PROBLEM DETAILS:
Verbatim, and with nothing else, reproduce the data below from its first line through the line containing "Task: Click the second".

..............................

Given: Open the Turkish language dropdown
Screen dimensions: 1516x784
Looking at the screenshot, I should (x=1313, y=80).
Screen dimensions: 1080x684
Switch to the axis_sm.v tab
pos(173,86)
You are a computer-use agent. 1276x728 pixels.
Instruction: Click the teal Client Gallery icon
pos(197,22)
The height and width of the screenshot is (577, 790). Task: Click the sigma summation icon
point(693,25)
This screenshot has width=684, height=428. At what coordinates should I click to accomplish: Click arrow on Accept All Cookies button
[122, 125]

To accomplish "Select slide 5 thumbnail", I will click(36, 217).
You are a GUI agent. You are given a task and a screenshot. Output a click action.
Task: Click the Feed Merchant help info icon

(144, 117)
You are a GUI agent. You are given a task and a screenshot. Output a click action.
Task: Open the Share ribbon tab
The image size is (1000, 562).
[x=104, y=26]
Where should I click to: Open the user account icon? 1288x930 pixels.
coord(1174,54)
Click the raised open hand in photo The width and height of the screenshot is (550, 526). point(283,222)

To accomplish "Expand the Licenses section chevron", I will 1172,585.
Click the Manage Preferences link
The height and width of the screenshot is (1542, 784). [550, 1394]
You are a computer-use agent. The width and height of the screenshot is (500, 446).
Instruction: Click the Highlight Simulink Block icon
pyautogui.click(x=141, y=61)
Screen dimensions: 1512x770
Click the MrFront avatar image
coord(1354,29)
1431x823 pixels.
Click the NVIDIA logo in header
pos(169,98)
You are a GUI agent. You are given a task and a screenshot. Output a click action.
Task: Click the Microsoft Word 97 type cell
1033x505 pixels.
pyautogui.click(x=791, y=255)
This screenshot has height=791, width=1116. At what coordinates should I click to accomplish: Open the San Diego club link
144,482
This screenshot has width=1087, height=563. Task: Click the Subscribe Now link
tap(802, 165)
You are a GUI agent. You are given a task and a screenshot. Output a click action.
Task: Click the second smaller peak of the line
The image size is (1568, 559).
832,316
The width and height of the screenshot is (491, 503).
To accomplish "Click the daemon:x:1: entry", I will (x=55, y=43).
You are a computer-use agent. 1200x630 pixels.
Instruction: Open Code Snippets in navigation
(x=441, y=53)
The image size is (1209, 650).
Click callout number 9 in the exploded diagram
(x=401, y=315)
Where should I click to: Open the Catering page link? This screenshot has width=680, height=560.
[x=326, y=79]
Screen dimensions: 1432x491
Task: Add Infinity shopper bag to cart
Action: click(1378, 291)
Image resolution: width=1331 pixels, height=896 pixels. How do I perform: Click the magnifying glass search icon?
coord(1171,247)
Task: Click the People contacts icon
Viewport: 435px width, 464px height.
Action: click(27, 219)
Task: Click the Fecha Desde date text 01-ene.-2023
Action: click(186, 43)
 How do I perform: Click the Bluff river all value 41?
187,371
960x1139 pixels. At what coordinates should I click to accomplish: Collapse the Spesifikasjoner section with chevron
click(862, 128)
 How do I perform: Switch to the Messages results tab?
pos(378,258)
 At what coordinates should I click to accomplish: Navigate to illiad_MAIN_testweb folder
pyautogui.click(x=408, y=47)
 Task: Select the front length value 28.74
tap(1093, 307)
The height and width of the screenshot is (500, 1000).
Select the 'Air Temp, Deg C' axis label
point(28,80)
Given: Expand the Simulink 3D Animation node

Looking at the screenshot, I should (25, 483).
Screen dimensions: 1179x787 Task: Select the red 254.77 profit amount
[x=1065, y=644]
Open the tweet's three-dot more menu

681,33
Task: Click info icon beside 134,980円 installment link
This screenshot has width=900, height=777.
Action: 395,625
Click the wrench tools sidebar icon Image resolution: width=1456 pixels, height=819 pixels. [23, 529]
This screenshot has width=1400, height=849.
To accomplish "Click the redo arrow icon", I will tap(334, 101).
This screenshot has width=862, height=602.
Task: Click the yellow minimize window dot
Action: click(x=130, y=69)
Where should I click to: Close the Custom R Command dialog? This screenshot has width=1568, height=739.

..............................

OUTPUT FOR THIS EXERCISE:
Given: Open the Turkish language dropdown
Screen dimensions: 1516x784
Looking at the screenshot, I should (x=1313, y=80).
Screen dimensions: 1080x684
Switch to the axis_sm.v tab
pos(173,86)
You are a computer-use agent. 1276x728 pixels.
Instruction: Click the teal Client Gallery icon
pos(197,22)
The height and width of the screenshot is (577, 790). Task: Click the sigma summation icon
point(693,25)
This screenshot has width=684, height=428. At what coordinates should I click to accomplish: Click arrow on Accept All Cookies button
[122, 125]

To accomplish "Select slide 5 thumbnail", I will click(36, 217).
You are a GUI agent. You are given a task and a screenshot. Output a click action.
Task: Click the Feed Merchant help info icon

(144, 117)
You are a GUI agent. You are given a task and a screenshot. Output a click action.
Task: Open the Share ribbon tab
The image size is (1000, 562).
[x=104, y=26]
Where should I click to: Open the user account icon? 1288x930 pixels.
coord(1174,54)
Click the raised open hand in photo The width and height of the screenshot is (550, 526). point(283,222)

To accomplish "Expand the Licenses section chevron", I will 1172,585.
Click the Manage Preferences link
The height and width of the screenshot is (1542, 784). [550, 1394]
You are a computer-use agent. The width and height of the screenshot is (500, 446).
Instruction: Click the Highlight Simulink Block icon
pyautogui.click(x=141, y=61)
Screen dimensions: 1512x770
Click the MrFront avatar image
coord(1354,29)
1431x823 pixels.
Click the NVIDIA logo in header
pos(169,98)
You are a GUI agent. You are given a task and a screenshot. Output a click action.
Task: Click the Microsoft Word 97 type cell
1033x505 pixels.
pyautogui.click(x=791, y=255)
This screenshot has height=791, width=1116. At what coordinates should I click to accomplish: Open the San Diego club link
144,482
This screenshot has width=1087, height=563. Task: Click the Subscribe Now link
tap(802, 165)
You are a GUI agent. You are given a task and a screenshot. Output a click action.
Task: Click the second smaller peak of the line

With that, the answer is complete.